--- start TASK MATERIAL ---

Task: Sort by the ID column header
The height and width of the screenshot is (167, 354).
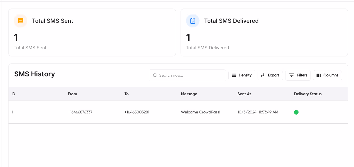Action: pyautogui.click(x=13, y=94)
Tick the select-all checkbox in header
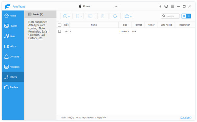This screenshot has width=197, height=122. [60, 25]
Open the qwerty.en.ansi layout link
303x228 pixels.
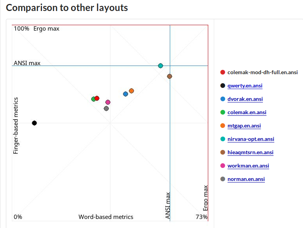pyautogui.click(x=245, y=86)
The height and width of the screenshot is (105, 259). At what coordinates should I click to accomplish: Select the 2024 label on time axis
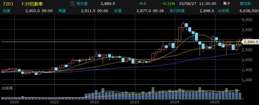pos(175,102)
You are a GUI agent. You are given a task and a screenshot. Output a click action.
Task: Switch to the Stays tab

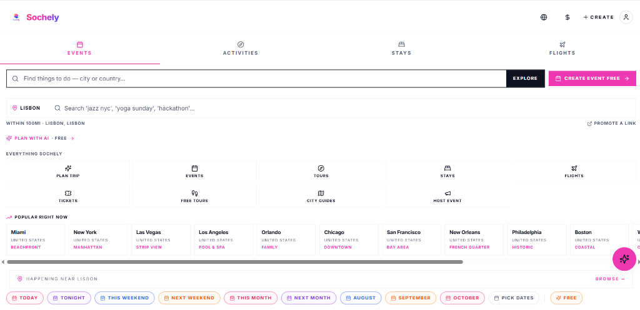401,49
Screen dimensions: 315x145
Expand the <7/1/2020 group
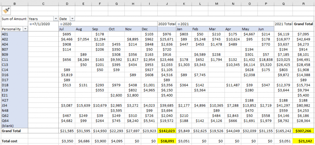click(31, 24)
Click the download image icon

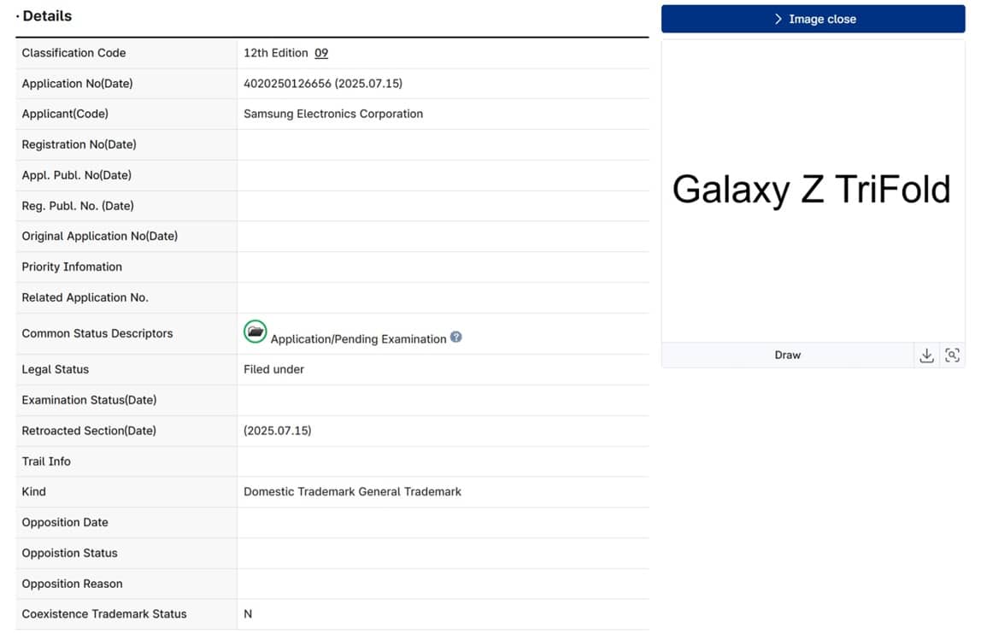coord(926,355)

--- end TASK MATERIAL ---

Copy all of the material above word for word, leaving out the pictures.

OUTPUT FOR THIS TASK
Task: Sort by the ID column header
The height and width of the screenshot is (167, 354).
Action: pyautogui.click(x=13, y=94)
Tick the select-all checkbox in header
This screenshot has width=197, height=122. [60, 25]
Open the qwerty.en.ansi layout link
303x228 pixels.
pyautogui.click(x=245, y=86)
The height and width of the screenshot is (105, 259). At what coordinates should I click to accomplish: Select the 2024 label on time axis
pos(175,102)
You are a GUI agent. You are given a task and a screenshot. Output a click action.
Task: Switch to the Stays tab

401,49
Screen dimensions: 315x145
Expand the <7/1/2020 group
click(31, 24)
Click the download image icon

coord(926,355)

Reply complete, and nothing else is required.